As a baseline at least, having extensions proactively declare which fundamental API tests they break at least gives us a way to tell exactly how "worrying" they are. Presumably the expectation would be that no extension would be enabled in production until/unless the set-of-tests-they-disable is zero.

It's not what I'd want in an ideal world, but the Parsoid "blacklist" mechanism (effectively way a way to disable tests by stating which tests are "allowed" to fail) has been useful as documentation in an imperfect world of (a) what doesn't work yet -- sometimes this is Parsoid's fault, sometimes it's a bad test, and (b) preventing regressions by implementing a ratchet: once a test is made to work it should continue to work. Getting 50% of core's tests running on your crazy extension and keeping that percentage from falling further is better than running 0% of core's API tests on your extension. IMO.

(One important principle that's worked for Parsoid is that "tests passing when the blacklist says they should fail" as well as "tests failing when the blacklist says they should pass" are treated as failures. That ensures the blacklist is kept up to date and the blacklist doesn't have any inertia towards growing larger. By forcing the blacklist to be precise it also ensures that any patches which change blacklist results (in either direction) have an update to the blacklist in the same patch, so it is easy for reviewers to see what's being fixed/broken in the patch.)

Also, some extensions may want to specify API integration tests of their own.

That can be done without running the core tests against extensions...

True. But I think right now, it's all or nothing.

I don't understand what you mean - we can easily just run tests against MediaWiki core patches only, just like we do for PHPUnit/QUnit/etc.


I think it should be possible to write API tests that take into account arbitrary MediaWiki extensions - pywikibot's smoke tests that used to run against the beta cluster handled it fine.

In any case, I think we should have two sets of API tests:

  • "structure test" that verify basic API functionality that must always work, e.g. action=help, action=paraminfo, action=query with no other parameters, etc. regardless of what extension is installed.

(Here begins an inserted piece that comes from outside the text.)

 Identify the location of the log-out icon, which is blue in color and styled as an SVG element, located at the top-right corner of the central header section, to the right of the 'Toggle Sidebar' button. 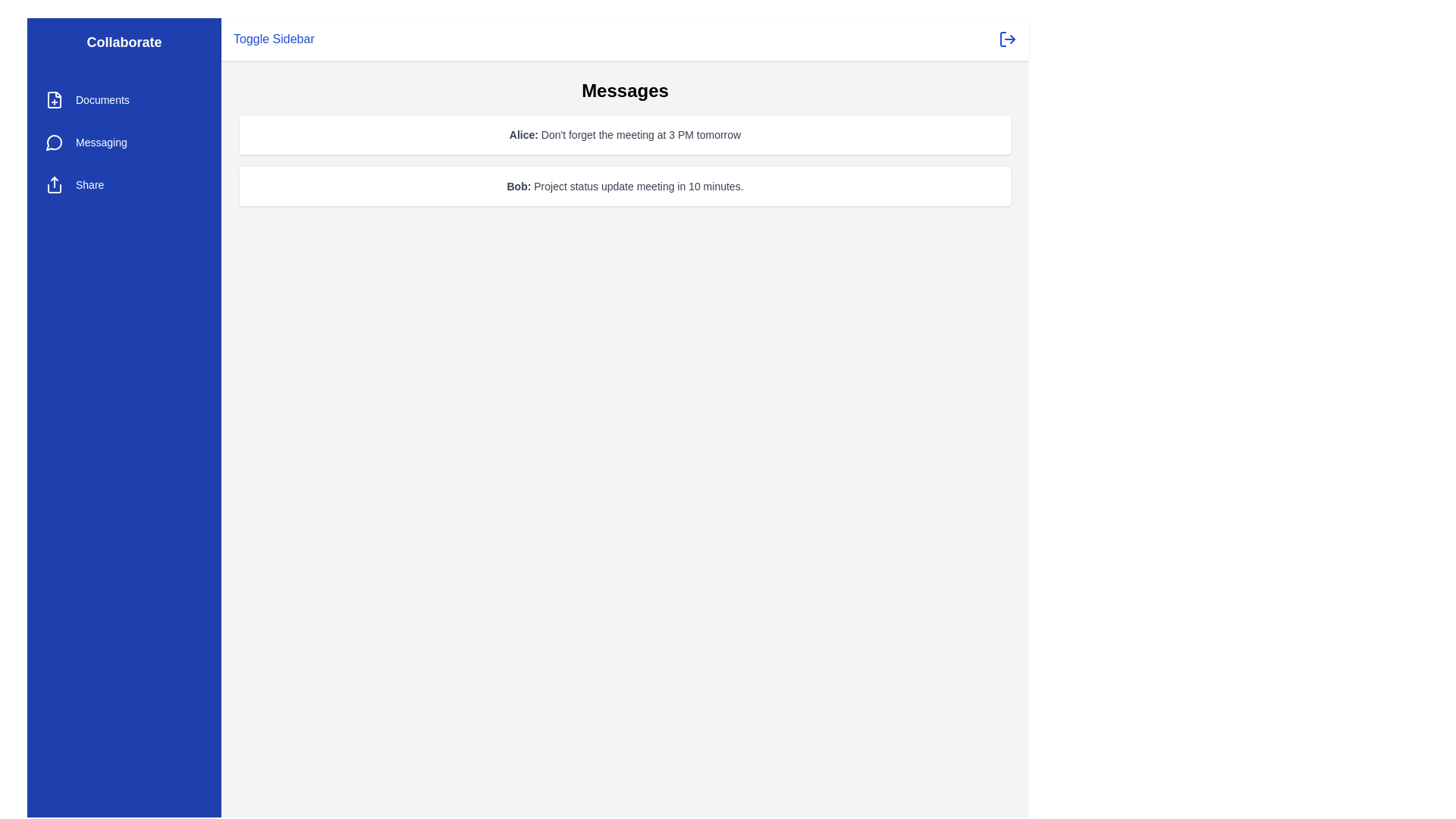
(1008, 38).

This would be a rather small set of tests that run against both vanilla MediaWiki core and core plus arbitrary extensions.
  • "core tests" that do more extensive API testing, but run just against vanilla MediaWiki core instances.

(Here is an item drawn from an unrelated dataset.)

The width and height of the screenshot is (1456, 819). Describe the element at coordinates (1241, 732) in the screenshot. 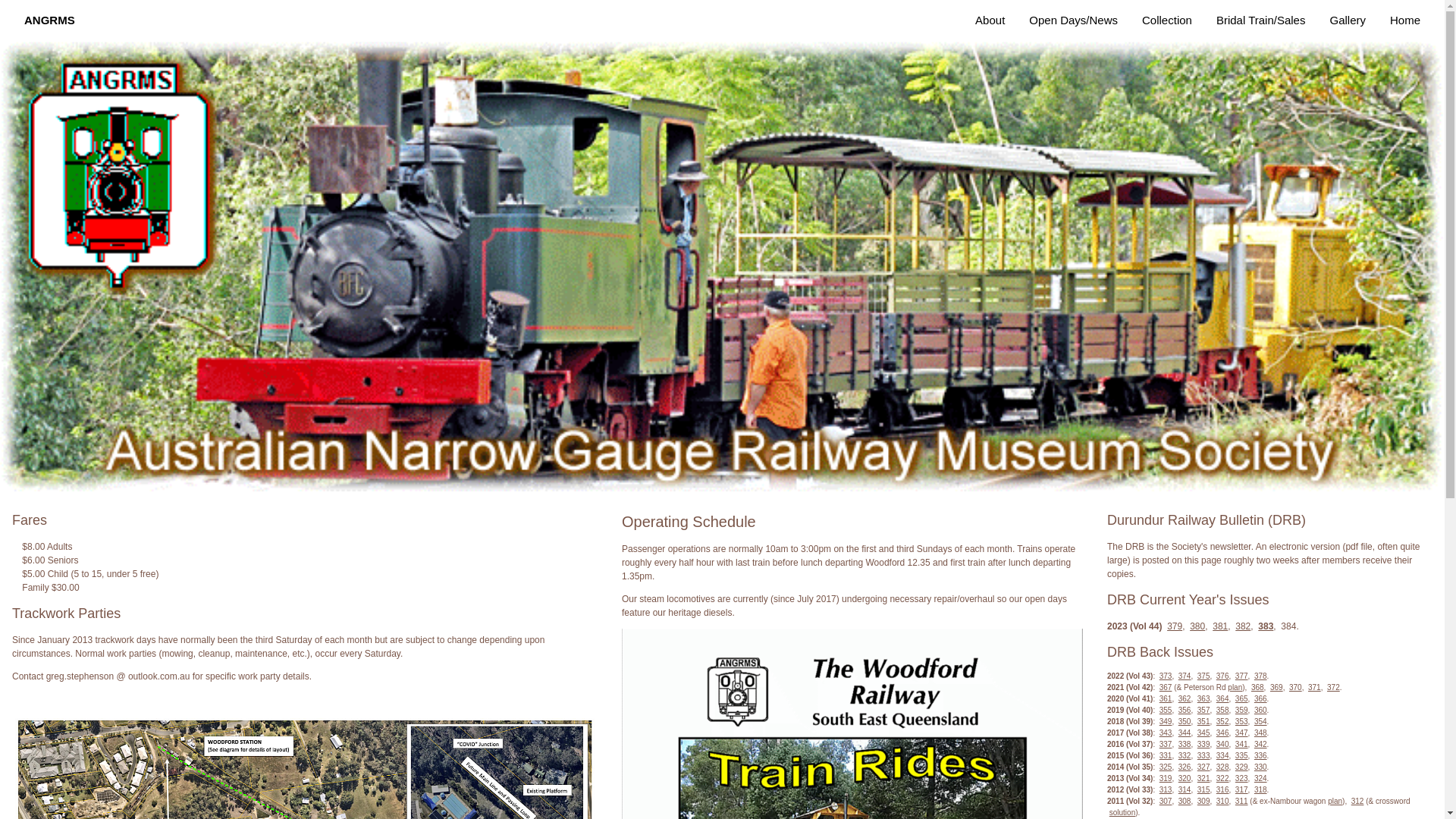

I see `'347'` at that location.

Then there could be a third category of tests, which extensions can extend the core tests and run against core plus arbitrary extensions.

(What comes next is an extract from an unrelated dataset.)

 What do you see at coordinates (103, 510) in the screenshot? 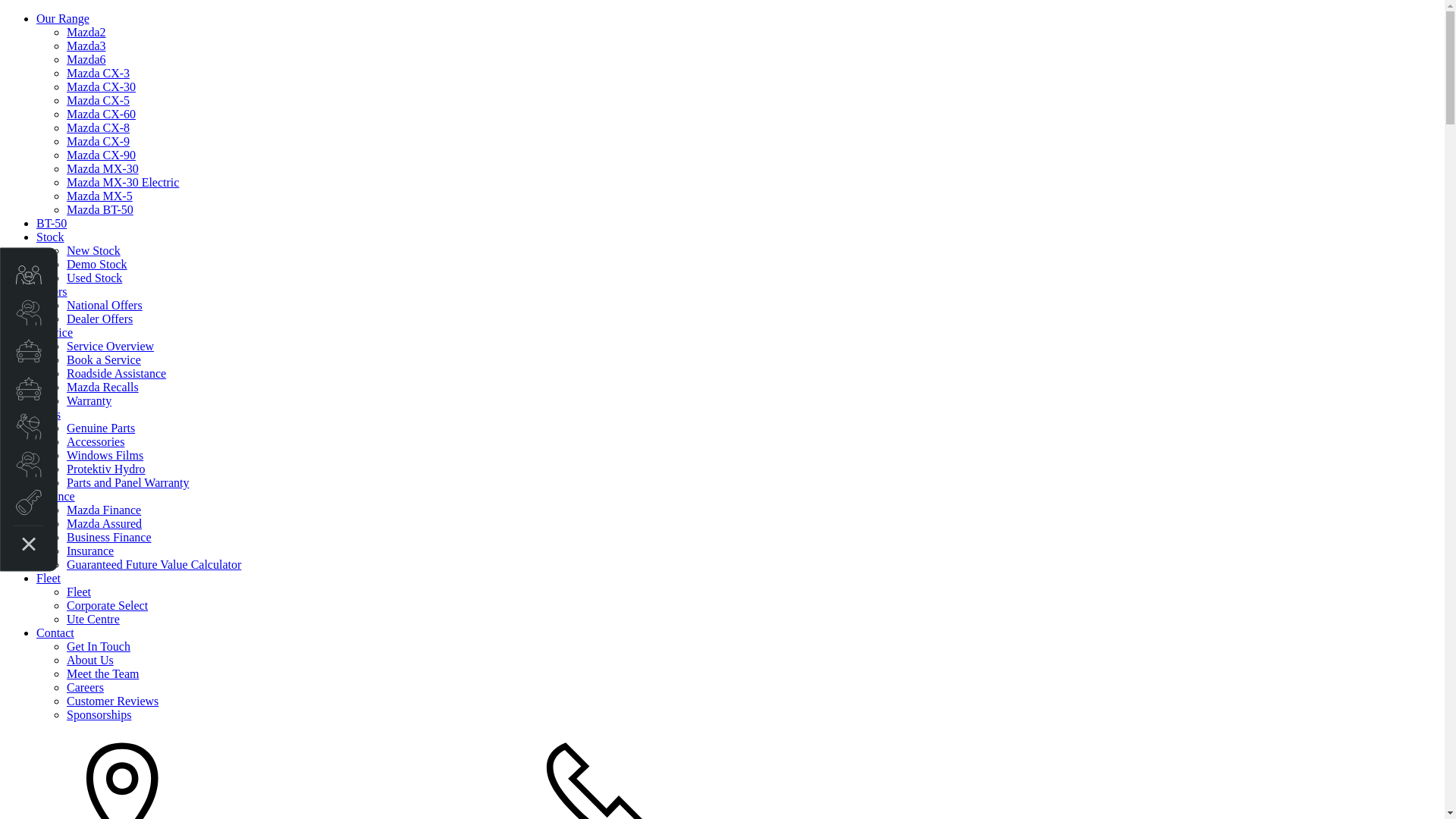
I see `'Mazda Finance'` at bounding box center [103, 510].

This is the same setup that we use for PHPUnit tests, and I think it balances both sides rather well.

So it seems we might need a little time to figure out the best strategy moving forward. Should we disable the one test in Core, for now, to not break the CI for others?

In any case, I think we should have two sets of API tests:

  • "structure test" that verify basic API functionality that must always work, e.g. action=help, action=paraminfo, action=query with no other parameters, etc. regardless of what extension is installed. This would be a rather small set of tests that run against both vanilla MediaWiki core and core plus arbitrary extensions.
  • "core tests" that do more extensive API testing, but run just against vanilla MediaWiki core instances.

Then there could be a third category of tests, which extensions can extend the core tests and run against core plus arbitrary extensions.

This approach makes sense to me. I only see one problem: the "structure tests" need a way to create user accounts and log in. But the login mechanism is not immune to extensions. We would need a "magical login for testing" mechanism that would give the tests a way to log in regardless of what login mechanism is configured.

Perhaps a combination of the bot password mechanism and knowledge of $wgSecret could provide this.

Change 564818 merged by jenkins-bot:
[mediawiki/core@master] Move Search and Watchlist tests from api-testing repo into Core

https://gerrit.wikimedia.org/r/564818

@Clarakosi and I have updated the API integration testing docs with a section on enabling tests in CI. Edits welcome!

thcipriani added a subscriber: thcipriani.

Looked at this task during our workboard triaging: can this task be closed?